***** INFORMATION GIVEN

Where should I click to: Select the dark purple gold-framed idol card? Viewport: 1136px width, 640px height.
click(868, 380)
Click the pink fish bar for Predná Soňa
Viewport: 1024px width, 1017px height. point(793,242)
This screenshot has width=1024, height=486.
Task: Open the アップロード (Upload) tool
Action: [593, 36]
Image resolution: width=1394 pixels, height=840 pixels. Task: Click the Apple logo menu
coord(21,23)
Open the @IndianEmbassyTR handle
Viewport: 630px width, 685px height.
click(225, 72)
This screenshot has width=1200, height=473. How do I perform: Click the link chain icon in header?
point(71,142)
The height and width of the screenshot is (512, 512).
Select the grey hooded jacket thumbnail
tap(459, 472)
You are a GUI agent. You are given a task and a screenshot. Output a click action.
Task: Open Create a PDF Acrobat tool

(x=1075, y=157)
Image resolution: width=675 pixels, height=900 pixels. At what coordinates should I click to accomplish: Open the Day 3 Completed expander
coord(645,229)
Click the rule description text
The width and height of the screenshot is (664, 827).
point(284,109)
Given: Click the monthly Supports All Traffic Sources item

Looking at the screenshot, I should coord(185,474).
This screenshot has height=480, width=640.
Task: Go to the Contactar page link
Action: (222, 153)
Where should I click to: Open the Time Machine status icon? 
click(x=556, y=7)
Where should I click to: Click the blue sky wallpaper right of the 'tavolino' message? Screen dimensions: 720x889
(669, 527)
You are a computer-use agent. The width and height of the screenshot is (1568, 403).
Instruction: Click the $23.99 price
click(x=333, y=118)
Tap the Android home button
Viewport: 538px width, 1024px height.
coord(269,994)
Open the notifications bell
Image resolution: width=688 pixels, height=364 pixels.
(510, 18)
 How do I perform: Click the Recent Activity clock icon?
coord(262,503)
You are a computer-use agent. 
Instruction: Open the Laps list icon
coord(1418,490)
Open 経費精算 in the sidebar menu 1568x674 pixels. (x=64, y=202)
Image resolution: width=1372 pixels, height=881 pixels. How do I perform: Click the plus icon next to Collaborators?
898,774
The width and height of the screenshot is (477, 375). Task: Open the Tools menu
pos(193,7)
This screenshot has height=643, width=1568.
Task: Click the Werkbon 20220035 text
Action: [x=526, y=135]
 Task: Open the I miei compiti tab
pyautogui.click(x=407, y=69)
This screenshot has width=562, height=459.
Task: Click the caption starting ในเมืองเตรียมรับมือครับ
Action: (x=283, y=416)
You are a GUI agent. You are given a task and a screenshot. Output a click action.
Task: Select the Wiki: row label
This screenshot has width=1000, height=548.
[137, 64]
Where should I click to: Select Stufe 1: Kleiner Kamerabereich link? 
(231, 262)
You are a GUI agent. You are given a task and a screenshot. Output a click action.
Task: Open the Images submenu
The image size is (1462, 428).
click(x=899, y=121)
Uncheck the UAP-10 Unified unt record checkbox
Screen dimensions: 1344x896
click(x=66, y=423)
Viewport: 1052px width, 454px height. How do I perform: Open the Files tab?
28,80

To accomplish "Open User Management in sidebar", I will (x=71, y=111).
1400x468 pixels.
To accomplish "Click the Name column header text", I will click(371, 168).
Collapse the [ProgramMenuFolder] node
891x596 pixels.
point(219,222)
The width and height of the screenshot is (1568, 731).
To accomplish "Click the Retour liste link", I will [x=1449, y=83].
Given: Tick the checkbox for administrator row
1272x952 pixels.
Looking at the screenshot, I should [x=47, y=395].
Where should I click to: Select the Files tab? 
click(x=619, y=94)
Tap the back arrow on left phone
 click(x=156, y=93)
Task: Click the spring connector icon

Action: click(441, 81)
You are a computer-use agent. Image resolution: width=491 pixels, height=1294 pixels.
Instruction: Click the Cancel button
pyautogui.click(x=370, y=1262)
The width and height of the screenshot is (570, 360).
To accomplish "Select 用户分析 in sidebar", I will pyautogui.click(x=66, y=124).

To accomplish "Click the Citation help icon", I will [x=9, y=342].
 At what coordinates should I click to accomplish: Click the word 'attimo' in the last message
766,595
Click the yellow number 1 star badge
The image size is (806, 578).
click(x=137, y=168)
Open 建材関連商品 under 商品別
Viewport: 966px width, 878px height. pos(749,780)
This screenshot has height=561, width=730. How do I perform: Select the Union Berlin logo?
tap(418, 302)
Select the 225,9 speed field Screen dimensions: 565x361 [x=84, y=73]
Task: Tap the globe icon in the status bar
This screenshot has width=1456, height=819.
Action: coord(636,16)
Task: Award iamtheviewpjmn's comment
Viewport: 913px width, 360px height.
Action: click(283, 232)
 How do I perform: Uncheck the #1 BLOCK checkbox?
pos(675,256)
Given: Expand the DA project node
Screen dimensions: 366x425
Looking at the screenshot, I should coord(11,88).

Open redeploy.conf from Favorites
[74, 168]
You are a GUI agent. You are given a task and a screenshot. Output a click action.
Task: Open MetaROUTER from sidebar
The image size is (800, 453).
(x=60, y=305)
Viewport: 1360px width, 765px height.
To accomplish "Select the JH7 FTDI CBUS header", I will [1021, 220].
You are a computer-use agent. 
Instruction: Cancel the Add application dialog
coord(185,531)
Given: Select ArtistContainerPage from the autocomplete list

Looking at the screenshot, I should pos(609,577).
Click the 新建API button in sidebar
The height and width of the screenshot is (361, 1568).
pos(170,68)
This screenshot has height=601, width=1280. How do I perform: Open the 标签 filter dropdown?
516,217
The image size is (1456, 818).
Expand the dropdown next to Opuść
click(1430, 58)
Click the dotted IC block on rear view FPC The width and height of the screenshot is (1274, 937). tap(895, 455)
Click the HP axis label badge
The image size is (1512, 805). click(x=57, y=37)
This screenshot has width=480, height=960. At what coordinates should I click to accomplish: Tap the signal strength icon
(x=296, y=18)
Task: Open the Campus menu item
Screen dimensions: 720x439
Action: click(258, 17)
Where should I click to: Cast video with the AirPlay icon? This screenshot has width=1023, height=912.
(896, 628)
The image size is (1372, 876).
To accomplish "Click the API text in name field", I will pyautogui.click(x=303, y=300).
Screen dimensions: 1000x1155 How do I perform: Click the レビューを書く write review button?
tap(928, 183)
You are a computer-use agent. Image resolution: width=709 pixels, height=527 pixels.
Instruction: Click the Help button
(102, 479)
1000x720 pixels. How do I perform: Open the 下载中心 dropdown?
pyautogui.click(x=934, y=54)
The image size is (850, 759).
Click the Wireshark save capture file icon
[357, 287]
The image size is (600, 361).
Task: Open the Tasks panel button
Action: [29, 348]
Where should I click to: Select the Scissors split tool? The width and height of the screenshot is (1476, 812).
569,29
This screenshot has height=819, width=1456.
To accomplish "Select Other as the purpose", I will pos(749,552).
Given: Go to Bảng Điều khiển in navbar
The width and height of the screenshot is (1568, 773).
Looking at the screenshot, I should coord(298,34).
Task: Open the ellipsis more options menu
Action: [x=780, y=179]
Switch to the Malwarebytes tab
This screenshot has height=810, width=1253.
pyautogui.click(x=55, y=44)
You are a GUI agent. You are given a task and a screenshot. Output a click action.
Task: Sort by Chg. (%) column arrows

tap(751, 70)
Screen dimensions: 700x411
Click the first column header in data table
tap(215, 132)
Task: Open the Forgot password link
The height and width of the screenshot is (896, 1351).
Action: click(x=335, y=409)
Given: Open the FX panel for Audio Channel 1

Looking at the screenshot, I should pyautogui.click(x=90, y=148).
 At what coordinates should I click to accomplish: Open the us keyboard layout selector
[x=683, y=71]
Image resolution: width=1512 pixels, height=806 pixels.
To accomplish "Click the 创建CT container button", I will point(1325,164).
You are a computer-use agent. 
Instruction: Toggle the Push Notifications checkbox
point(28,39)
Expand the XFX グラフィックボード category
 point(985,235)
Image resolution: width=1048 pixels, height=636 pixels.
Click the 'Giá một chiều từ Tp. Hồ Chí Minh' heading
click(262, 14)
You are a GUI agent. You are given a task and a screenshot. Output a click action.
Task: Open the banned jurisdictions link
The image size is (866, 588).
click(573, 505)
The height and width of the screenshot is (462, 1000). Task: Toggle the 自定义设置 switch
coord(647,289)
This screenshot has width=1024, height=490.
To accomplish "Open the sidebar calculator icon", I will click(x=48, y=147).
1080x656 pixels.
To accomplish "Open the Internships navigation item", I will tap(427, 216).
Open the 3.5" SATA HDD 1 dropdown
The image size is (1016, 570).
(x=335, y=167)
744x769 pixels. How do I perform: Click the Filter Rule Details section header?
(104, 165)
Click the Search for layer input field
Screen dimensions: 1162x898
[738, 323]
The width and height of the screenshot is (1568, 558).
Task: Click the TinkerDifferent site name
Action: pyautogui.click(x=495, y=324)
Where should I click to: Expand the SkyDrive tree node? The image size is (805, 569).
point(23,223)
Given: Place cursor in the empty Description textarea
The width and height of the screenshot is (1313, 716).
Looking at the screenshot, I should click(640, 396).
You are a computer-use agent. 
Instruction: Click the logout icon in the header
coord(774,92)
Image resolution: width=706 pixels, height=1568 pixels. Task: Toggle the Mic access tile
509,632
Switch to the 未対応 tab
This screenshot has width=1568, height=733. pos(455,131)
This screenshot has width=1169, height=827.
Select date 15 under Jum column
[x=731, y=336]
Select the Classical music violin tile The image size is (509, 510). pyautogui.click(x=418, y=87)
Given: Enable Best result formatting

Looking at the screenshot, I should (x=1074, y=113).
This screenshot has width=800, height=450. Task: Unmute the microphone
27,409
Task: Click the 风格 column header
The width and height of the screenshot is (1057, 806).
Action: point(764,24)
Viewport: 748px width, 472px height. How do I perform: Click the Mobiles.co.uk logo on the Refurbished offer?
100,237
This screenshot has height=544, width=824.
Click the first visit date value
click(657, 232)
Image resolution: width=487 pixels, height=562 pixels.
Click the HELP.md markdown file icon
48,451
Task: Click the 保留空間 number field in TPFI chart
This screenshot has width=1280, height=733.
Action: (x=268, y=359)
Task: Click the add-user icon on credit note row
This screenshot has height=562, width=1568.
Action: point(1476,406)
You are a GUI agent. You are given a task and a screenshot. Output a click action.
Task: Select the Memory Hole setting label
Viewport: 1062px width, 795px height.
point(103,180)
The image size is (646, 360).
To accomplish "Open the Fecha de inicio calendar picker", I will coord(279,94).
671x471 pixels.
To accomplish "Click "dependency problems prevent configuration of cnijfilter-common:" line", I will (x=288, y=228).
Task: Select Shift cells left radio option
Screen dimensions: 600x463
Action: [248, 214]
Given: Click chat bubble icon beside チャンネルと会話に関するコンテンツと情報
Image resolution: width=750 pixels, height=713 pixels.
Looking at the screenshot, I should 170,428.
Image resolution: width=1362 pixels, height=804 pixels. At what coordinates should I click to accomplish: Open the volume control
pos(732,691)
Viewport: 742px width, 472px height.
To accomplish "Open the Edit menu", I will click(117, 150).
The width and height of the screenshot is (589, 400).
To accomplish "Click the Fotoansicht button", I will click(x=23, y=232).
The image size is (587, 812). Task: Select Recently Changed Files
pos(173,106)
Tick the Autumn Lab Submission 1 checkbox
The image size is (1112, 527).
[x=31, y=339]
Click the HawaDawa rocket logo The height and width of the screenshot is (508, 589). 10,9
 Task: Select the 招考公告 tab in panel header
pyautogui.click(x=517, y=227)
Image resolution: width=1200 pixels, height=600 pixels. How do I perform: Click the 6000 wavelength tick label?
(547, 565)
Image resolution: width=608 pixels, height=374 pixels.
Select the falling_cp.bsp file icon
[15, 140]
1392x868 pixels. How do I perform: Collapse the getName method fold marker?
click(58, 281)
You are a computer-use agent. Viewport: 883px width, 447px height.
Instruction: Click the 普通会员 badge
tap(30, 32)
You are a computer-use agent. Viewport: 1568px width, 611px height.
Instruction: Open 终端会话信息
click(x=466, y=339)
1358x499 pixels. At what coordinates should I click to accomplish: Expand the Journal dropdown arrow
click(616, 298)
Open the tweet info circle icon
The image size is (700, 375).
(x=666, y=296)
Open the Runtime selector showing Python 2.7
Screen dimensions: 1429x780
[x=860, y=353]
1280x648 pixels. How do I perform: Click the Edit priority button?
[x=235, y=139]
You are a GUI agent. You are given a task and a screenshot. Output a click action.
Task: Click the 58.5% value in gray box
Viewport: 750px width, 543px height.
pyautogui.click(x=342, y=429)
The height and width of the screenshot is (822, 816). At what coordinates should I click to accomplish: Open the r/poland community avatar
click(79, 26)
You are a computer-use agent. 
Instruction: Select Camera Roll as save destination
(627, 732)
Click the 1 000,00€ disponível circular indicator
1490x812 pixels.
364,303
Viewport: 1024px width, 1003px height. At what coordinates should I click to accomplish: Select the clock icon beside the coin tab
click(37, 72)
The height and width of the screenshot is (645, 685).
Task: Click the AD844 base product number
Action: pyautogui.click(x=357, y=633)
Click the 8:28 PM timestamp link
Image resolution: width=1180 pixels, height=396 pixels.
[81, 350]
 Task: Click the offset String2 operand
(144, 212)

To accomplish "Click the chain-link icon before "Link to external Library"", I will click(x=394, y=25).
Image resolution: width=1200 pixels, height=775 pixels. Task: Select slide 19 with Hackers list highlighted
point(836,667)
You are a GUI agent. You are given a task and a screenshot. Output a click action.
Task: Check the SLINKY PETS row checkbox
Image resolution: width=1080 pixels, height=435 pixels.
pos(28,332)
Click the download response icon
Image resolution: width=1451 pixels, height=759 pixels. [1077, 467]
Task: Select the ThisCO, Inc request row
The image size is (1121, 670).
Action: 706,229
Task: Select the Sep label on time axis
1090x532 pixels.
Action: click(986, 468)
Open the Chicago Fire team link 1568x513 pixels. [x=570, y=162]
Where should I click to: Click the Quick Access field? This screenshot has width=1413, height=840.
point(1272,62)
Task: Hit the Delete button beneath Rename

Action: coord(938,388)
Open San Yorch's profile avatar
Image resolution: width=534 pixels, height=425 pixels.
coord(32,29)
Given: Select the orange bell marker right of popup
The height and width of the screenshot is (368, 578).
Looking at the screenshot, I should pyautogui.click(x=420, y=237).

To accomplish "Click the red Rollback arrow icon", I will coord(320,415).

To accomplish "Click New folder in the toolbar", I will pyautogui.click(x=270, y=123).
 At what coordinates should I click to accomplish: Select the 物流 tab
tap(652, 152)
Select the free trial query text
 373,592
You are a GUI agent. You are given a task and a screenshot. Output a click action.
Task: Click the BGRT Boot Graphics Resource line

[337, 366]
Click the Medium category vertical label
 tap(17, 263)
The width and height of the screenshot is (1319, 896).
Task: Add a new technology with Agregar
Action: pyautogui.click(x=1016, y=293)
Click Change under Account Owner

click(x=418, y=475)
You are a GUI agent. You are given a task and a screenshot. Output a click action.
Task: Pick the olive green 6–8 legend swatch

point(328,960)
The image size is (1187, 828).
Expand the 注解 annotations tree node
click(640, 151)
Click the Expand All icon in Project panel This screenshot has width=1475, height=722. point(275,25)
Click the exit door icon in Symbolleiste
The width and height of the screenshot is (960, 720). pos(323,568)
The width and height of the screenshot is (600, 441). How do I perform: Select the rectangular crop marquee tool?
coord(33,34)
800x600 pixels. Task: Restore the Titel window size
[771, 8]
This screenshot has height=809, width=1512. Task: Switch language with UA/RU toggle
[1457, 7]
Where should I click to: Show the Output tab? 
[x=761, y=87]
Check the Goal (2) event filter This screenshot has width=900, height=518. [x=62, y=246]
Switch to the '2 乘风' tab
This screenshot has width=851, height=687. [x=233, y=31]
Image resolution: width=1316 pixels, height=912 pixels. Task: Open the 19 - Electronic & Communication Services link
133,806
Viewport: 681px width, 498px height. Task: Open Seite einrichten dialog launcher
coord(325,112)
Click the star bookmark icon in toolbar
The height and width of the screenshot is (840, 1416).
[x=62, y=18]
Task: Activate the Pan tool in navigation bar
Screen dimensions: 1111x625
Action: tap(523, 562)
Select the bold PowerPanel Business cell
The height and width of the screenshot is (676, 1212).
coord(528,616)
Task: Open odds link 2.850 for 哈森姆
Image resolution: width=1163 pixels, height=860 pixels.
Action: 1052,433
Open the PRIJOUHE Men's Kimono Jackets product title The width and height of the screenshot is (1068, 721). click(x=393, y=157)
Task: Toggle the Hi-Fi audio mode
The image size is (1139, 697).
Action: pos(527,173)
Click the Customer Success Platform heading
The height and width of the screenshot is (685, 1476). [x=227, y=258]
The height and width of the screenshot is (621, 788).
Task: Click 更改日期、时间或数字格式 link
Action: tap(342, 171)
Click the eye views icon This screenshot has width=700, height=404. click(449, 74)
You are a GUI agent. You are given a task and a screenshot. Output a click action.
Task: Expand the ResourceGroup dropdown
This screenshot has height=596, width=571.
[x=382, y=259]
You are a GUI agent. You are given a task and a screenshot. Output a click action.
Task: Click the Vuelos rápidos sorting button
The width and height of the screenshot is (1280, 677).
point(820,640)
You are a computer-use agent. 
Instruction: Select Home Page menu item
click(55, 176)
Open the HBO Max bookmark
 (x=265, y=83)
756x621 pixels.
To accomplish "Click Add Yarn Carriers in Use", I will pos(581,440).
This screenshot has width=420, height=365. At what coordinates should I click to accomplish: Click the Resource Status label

**********

**GOAL OF THE EXERCISE:** Whenever the string "navigation" shows up in a line of the entries, copy that line.

**RESULT OF THE TASK:**
To accomplish "Open the Internships navigation item", I will tap(427, 216).
Task: Activate the Pan tool in navigation bar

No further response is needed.